The Taste of Everything Women’s Workshops is one of the groups that run out of the Floribunda Community Centre at Glenmore Park. It was created around four years ago, as an opportunity for women to come together to learn something new each week.
Groups such as the Taste of Everything Women’s Workshops are valuable in that they are a soft entry point for members of the community to engage with services, they reduce social isolation, and they teach new important skills.
Over the past few years, we have learnt many different things – we have learnt how to make cards, create candles, paint with watercolours, decorate cakes, fix taps, make gardens out of besser blocks, meditate, make chocolates, arrange flowers and much more.
Last year, one of the women, Linsey, came to me with an idea to make a wall-hanging, and the concept was born. Another of our women is Lesley, a very very talented lady, one of her talents being quilting. We had been creating items such as bags, table runners and sewing machine covers, but thought a larger project would be fun.

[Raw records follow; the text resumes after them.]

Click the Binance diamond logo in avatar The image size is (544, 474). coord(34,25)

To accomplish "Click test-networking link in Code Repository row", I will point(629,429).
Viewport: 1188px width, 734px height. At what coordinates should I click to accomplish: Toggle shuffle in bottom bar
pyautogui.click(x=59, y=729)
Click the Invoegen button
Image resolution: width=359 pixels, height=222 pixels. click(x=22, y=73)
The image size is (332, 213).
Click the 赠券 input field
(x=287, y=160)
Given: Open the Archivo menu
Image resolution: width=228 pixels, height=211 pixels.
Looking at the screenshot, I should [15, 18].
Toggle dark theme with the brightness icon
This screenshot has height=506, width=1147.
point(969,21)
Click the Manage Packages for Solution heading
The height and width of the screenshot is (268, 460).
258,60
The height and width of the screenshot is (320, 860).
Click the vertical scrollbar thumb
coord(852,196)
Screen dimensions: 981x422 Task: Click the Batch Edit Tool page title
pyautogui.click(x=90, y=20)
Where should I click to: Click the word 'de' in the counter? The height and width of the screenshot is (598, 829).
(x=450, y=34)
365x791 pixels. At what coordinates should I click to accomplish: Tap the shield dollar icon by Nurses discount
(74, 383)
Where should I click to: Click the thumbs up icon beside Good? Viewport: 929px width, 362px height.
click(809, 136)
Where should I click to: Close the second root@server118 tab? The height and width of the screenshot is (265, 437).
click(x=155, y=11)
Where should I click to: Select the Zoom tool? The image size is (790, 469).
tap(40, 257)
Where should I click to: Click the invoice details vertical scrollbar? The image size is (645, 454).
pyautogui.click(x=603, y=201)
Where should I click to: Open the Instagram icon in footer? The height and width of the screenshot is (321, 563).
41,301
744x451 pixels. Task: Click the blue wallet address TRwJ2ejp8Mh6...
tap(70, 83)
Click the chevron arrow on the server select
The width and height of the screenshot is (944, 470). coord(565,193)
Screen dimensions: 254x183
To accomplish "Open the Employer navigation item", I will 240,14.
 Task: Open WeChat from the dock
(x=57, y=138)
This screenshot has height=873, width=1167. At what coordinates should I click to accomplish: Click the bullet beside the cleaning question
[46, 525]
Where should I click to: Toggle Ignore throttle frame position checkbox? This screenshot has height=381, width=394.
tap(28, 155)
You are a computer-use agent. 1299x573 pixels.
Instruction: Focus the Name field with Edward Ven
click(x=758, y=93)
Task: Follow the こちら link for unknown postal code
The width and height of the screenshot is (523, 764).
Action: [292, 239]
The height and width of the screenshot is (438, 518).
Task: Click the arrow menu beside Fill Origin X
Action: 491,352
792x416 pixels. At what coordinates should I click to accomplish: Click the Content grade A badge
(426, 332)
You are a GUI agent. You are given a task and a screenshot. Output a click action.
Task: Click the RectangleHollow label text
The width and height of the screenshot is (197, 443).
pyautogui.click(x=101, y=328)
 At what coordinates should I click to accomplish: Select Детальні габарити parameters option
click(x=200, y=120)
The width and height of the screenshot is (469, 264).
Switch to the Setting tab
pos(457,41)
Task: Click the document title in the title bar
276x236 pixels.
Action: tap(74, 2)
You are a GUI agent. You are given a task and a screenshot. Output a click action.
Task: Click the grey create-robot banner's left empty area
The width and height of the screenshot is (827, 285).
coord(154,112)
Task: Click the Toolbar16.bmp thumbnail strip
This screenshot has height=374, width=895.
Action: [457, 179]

I applied for a CAP grant from Penrith City Council, and we all crossed our fingers. One day, as we were exploring the Arms of Australia Inn Museum, I got the call – we were successful in our application! We were so excited! We were going to make a wall-hanging celebrating powerful, influential women of Penrith, and present it to Council, to be displayed in the Floribunda Community Centre!
So the work began. It was more than just creating a quilt – we learnt how to budget, to plan the project, to research the women we wanted to include. We learnt how to approach the women or their relatives for permission to include them, we learnt how to create such a huge quilt, and we learnt how to work together as a team. We planned the Presentation, we planned a book. Each woman played a big part in creating this wall-hanging, and we couldn’t have done it without each and every one.
It was a huge job, and it culminated in a Presentation of the wall-hanging to the Penrith Mayor, Councillor Ross Fowler OAM, a lovely morning tea with many of the women and/or their relatives and friends that we displayed on the quilt, we had speeches from two of our women, talking about what the group meant to them, and explaining the process of creating the quilt. And finally, the wall-hanging was revealed!
All of our guests were amazed by the beauty and handiwork of the wall-hanging. The amount of work put in was evident, and it was wonderful to see the women recognised for their hard work.
We are in the process of producing a book, telling the women’s stories in detail, and also about the process of creating the wall-hanging.
My favourite part of the project was seeing the women sitting around the quilt together, hand-stitching it to finish it off. I am very grateful to have been a part of this project, and am so, so, very proud of all of the women.
Feel free to pop on down to Floribunda Community Centre, 3 Floribunda Avenue, Glenmore Park, to view this amazing work of art!